**THE RECORDS:**
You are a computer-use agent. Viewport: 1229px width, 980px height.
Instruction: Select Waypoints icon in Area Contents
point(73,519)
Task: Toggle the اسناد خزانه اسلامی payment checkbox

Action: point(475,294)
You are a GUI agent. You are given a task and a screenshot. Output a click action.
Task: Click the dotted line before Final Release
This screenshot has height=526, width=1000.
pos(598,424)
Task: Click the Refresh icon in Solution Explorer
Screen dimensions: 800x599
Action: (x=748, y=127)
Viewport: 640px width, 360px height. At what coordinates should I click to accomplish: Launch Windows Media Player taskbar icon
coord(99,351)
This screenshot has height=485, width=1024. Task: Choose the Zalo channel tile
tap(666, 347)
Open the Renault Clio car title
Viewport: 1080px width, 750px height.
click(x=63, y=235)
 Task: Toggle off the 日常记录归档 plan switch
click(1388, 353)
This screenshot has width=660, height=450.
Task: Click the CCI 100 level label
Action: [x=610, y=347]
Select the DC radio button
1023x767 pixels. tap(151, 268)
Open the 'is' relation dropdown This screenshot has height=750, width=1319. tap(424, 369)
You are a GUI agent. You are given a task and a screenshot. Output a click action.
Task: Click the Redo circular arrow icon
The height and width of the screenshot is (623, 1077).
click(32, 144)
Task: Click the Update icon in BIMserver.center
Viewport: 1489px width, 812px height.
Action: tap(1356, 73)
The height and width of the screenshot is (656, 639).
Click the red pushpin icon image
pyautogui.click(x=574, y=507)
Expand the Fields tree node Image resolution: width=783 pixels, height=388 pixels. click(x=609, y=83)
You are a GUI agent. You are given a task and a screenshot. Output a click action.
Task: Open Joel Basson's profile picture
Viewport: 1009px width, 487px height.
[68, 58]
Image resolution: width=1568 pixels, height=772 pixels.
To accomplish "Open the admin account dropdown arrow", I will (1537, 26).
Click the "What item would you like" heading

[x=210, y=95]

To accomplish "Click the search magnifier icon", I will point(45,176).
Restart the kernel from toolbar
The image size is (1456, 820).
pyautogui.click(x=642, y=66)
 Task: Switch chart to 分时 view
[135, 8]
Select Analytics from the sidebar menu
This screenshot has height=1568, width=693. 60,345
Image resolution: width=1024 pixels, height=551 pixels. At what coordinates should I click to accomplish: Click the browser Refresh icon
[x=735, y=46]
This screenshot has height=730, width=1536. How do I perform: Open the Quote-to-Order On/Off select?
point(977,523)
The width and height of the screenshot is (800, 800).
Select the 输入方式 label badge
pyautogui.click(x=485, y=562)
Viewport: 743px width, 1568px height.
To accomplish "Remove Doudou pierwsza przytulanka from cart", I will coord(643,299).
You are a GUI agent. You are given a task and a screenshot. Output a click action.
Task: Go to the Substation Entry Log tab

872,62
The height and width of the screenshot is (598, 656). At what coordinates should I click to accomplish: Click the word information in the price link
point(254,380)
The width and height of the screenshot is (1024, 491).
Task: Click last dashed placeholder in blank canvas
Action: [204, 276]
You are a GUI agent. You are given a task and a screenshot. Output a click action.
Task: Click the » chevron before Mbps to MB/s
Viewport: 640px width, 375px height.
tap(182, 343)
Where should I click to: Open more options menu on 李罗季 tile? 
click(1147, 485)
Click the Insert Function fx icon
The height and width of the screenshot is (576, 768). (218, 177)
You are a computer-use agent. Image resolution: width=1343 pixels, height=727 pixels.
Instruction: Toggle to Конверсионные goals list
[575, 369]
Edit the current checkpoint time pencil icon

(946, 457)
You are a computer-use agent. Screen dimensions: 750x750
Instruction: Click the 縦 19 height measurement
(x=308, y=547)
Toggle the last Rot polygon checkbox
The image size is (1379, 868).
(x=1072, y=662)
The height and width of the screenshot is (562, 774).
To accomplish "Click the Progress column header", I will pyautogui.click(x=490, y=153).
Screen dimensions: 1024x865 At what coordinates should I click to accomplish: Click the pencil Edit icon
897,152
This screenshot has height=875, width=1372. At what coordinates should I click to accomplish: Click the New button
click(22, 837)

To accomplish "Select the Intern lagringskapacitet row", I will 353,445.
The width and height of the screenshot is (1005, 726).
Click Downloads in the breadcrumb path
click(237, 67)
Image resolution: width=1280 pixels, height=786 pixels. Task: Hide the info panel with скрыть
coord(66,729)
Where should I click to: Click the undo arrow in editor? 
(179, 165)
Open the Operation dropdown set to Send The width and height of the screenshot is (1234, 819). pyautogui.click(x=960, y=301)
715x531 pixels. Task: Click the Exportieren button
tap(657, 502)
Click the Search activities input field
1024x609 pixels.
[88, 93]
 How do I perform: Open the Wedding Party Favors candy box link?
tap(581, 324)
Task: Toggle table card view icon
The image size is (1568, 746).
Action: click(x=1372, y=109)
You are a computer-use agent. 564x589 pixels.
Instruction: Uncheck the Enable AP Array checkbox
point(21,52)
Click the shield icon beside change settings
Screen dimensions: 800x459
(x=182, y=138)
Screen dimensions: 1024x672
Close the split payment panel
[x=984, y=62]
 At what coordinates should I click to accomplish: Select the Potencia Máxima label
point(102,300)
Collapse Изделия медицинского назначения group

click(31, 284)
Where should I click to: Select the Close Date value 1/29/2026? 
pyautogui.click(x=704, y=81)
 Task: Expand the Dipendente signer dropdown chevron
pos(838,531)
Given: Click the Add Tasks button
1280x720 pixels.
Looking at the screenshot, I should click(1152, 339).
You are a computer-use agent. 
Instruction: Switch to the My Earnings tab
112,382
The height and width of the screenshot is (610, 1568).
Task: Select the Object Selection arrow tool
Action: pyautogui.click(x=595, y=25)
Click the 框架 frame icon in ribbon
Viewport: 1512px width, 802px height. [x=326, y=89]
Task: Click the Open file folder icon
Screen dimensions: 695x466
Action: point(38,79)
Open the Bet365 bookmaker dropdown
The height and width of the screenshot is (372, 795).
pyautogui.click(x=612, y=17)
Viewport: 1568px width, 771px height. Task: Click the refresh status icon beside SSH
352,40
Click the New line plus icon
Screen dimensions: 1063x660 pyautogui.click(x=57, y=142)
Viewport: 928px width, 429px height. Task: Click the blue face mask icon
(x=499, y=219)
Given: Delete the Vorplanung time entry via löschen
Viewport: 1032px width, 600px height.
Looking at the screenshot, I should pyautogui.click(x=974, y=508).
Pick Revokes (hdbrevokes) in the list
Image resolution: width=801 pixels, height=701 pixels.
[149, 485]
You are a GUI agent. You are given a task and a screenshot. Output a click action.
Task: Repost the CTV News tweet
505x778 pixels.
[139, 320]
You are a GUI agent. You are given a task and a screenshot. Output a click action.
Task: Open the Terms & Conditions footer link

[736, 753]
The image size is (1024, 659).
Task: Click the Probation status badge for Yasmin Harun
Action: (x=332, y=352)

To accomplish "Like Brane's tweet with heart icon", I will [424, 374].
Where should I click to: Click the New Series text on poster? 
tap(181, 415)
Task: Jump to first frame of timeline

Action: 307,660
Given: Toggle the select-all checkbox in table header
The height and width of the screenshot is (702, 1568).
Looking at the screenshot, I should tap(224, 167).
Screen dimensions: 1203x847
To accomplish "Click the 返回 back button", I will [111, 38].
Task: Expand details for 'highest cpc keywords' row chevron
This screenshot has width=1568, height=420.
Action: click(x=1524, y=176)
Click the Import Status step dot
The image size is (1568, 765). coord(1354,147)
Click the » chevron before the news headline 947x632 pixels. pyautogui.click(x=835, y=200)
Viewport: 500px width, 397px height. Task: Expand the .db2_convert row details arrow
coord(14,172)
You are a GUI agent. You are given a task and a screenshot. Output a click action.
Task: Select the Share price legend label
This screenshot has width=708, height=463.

**TASK DIRECTIONS:** Among the lines of the listing, count those holding the string "computer" and reply with the count only.

**WRITTEN ANSWER:** 5